Pulga atrás da orelha (II)
Cesar Vanucci
“Algo deve mudar para que tudo continue como está”.
(Giuseppe Tomasi di Lampedusa, pensador italiano)
Retomamos agora, como prometido, as anotações dos comentários expendidos por ocasião do costumeiro encontro semanal, aos sábados, em Santa Efigênia, de um grupo de amigos e conhecidos empenhados na troca de opiniões sobre candentes temas da atualidade. O mote do papo reportado, como dito, foi a intrigante expressão “pulga atrás da orelha”, cuja origem mereceu no artigo passado tosca explicação.
Os integrantes do grupo andaram colocando na mesa de debates, também, a controversa reforma da previdência. Traduziram surpresa, dúvida, desconfiança, ou seja, confessaram sentir uma ardente coçação de pulga (ou de mosca, consoante a versão espanhola do curioso brocardo) atrás do pavilhão auricular, diante das notícias acerca dos “excepcionais resultados”, alardeados aos quatro cantos, da medida aprovada recentemente, em primeira votação, pela Câmara dos Deputados.
Causou a todos baita estranheza, pra começo de conversa, a revelação de que a nova e polêmica Previdência Social só conseguiu contabilizar votos suficientes, mode quê garantir “tranquila” tramitação, após compromisso formal com a designação de nomes indicados por deputados para cargos a serem preenchidos na administração pública. E, pela mesma forma, depois da liberação de 2,6 bilhões de reais em emendas parlamentares... Supunha-se, inocentemente, que esse perverso esquema de aliciamento de votos já houvesse sido extirpado, morto e sepultado, da vida pública. Não é o que as lideranças que galgaram o poder juraram de pés juntos iria acontecer? “Sei não – asseverou alguém da turma do mencionado encontro dos conhecidos de Santa Efigênia –, duvido, de-o-dó, que essa reforma previdenciária, ao contrário do que vem sendo cantado cotidianamente em verso e prosa, seja mesmo capaz de fomentar a tão almejada retomada do crescimento econômico. Sei não... Esperar pra ver”.

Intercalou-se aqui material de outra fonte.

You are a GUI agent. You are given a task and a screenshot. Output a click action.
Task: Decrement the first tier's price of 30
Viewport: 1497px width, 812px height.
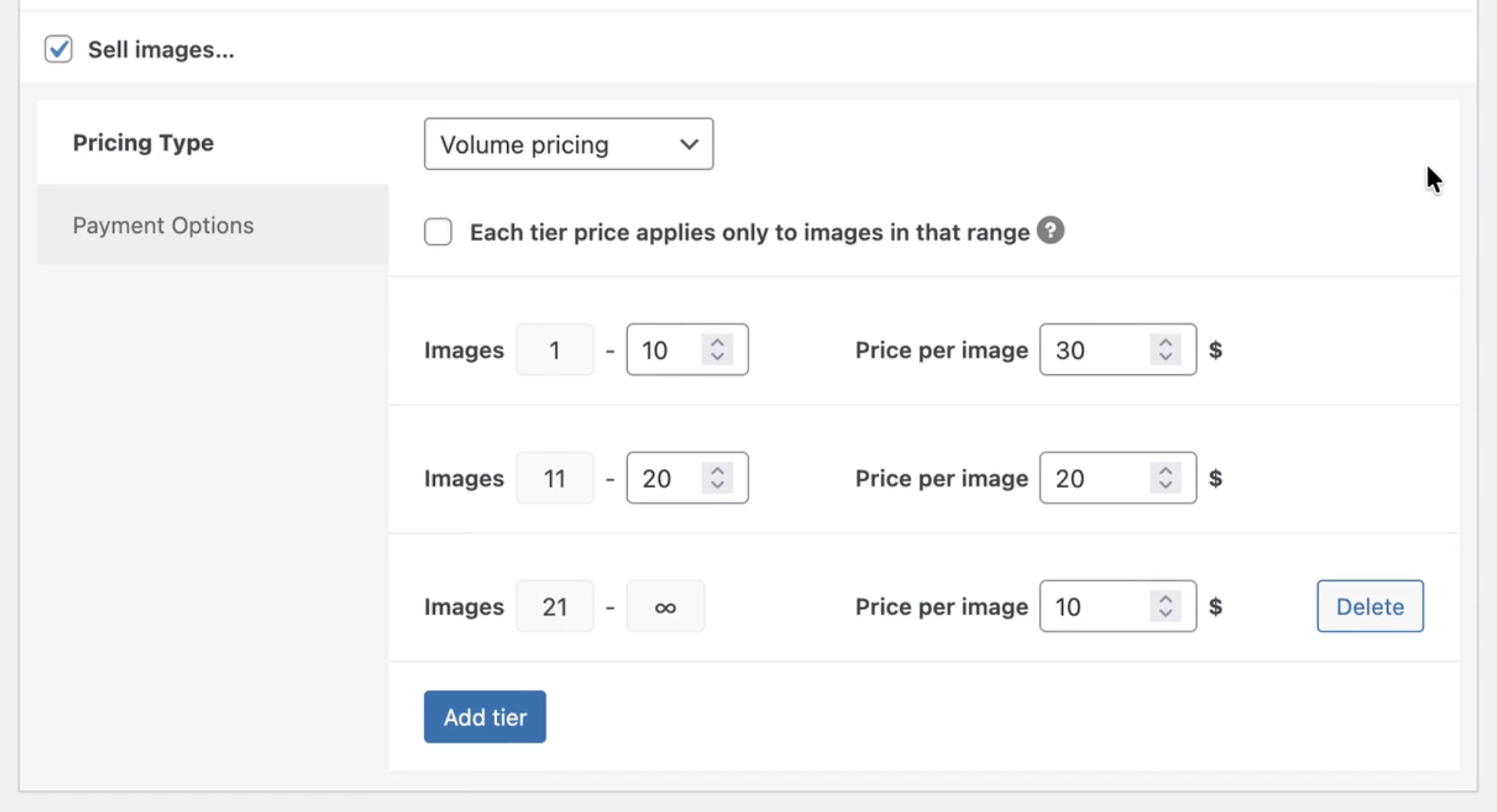coord(1164,358)
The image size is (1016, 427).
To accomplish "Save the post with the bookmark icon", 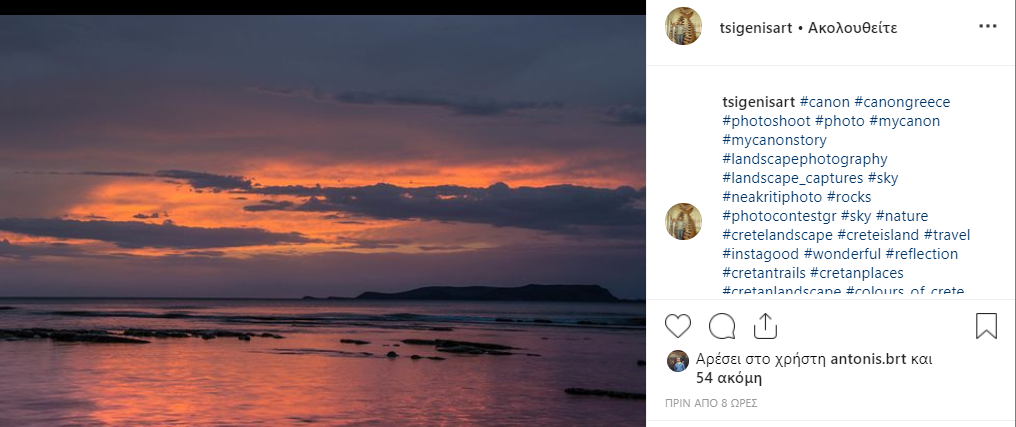I will coord(986,326).
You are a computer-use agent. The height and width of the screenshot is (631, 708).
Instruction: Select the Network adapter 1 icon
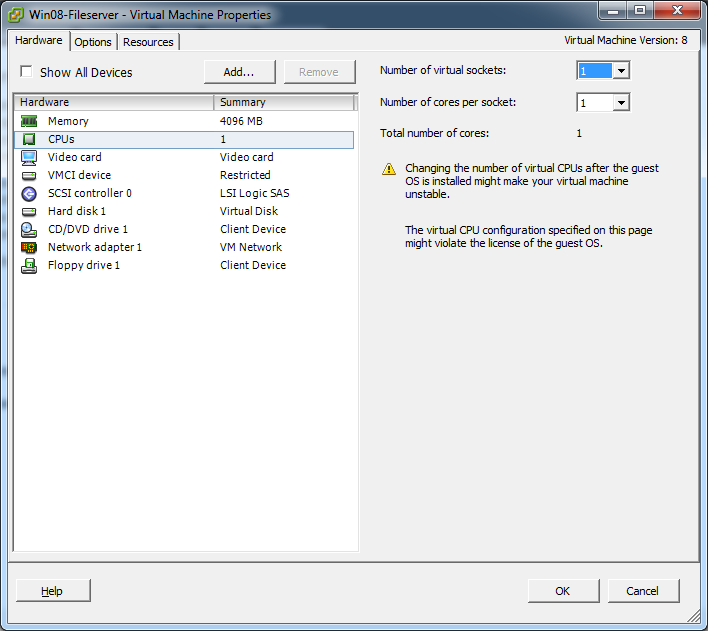pyautogui.click(x=29, y=247)
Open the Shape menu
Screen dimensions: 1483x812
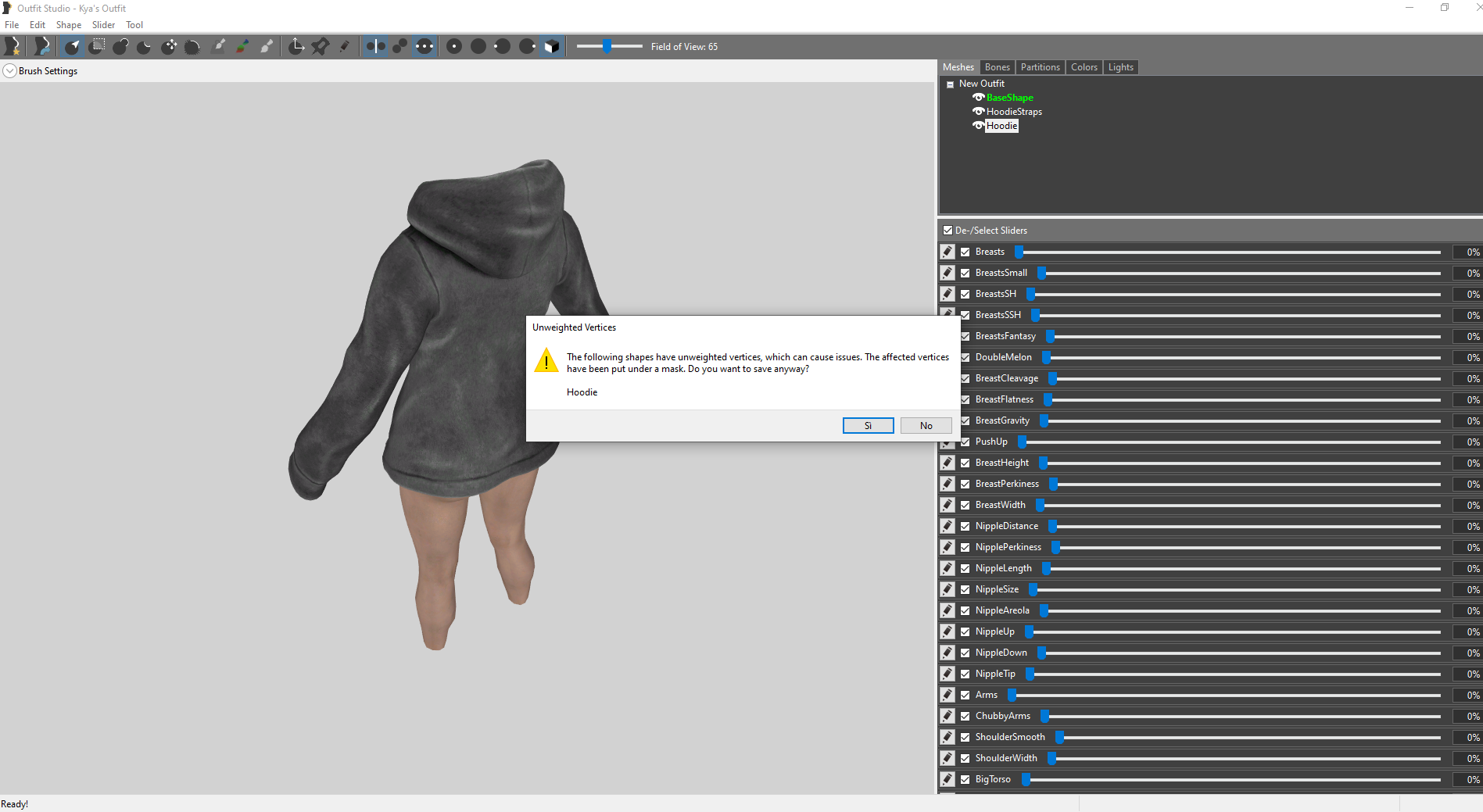coord(68,25)
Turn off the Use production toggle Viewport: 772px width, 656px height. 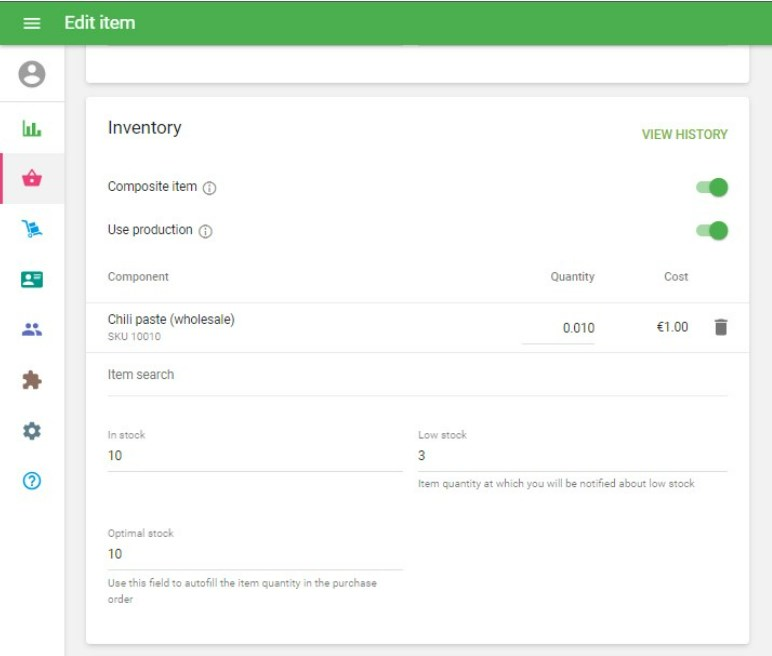pos(712,231)
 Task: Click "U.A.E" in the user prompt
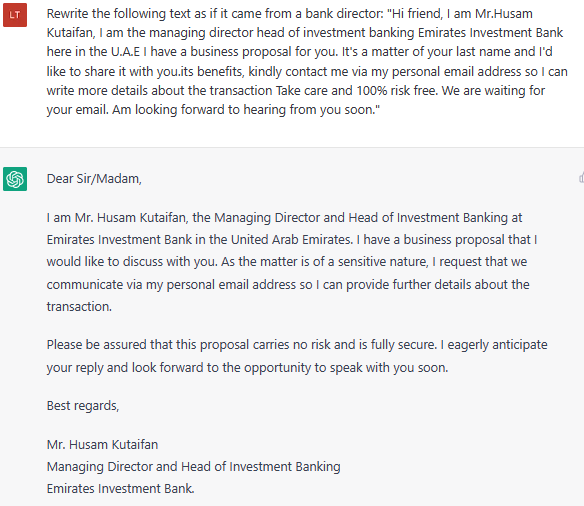(125, 52)
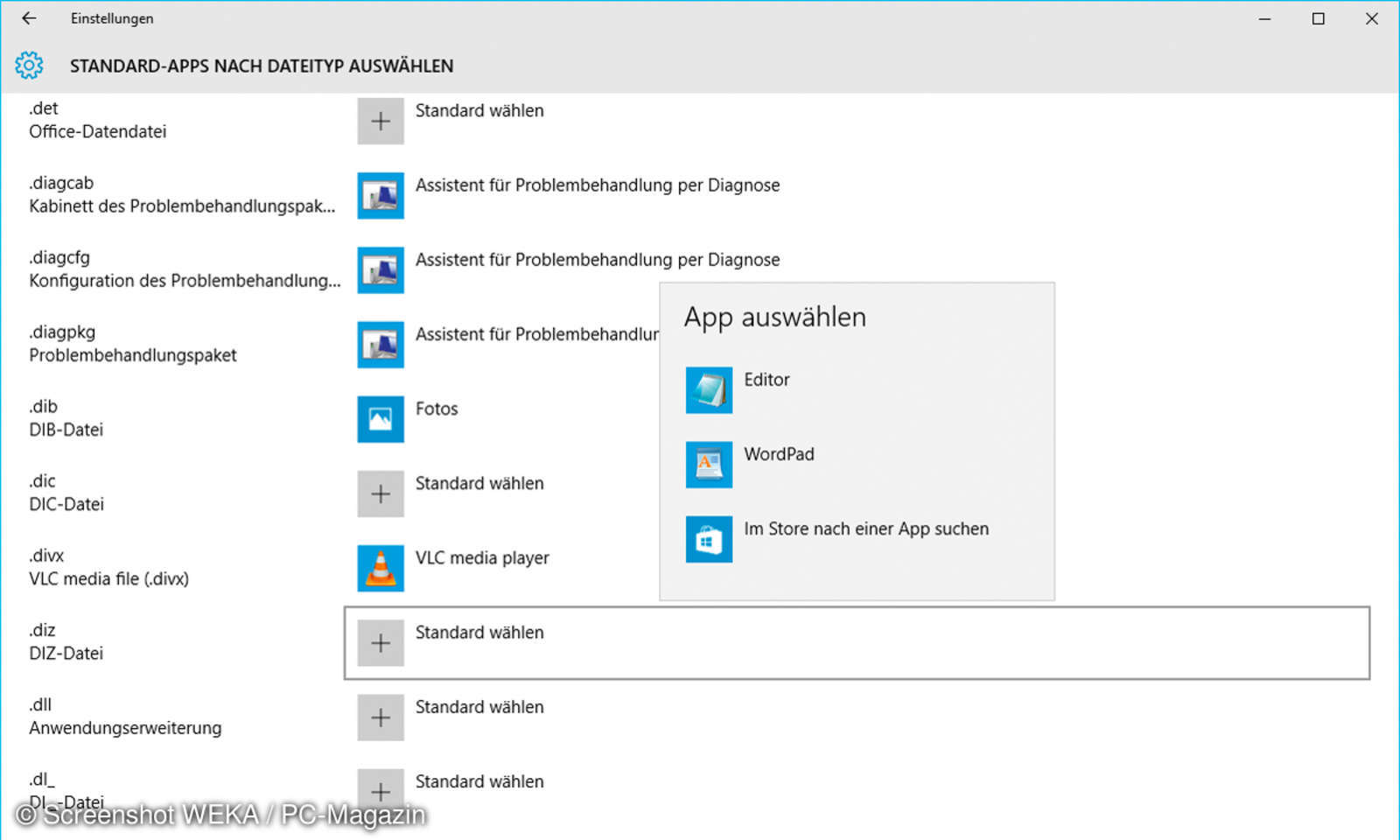Open the troubleshooting app icon for .diagpkg
Screen dimensions: 1400x840
380,345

Outro componente da patota disse vir sentindo uma fisgadinha incômoda em ponto sensível da orelha no tocante, igualmente, à citada reforma previdenciária. Parece-lhe – sublinhou – que certos setores do mundo político pretendem, apenas, com a momentosa decisão, fazer “alguma reforma” pra, de verdade, não fazer “reforma alguma”. Lembrou-se, ainda, no efervescente bate-papo do pessoal sobre o mesmo tema, que a reformulação do sistema previdenciário não contempla, hora nenhuma, por incrível que seja, a questão dos privilégios concedidos a milhares de agentes públicos dos diferentes Poderes, com maior ênfase talvez para o Judiciário, que percebem remunerações acima do teto constitucional. Nesse ponto do diálogo, irrompeu pergunta que ninguém dentre os presentes soube responder. No que acabou dando mesmo aquela “mancheteadíssima” intervenção do Supremo no sentido da realização de estudos, prometidamente urgentes e definitivos, visando a eliminar os tais auxílios-moradia e outros extravagantes penduricalhos dos holerites da enorme legião de “marajás”? Oportuno sublinhar, a propósito, que à época do estrepitoso anúncio da citada intervenção pela presidência da Alta Corte veio à tona, entre os abusos perpetrados, a desnorteante situação abaixo descrita. Cônjuges, pertencentes à mesma categoria de servidor, possuidores ambos os dois de moradia própria, residentes numa mesma habitação, serem generosamente agraciados com auxílio-moradia em dobro. Explique quem puder: coisas assim (comportando, todo mundo ta calvo de saber, uma imensa lista) concorrem, ou não concorrem, para agigantar os gastos públicos?
Encurtando razões: estamos, ou não, a confrontar questões merecedoras de cogitação numa reforma previdenciária verdadeiramente de sola inteira, como recomendável à luz do bom senso e do espírito de justiça?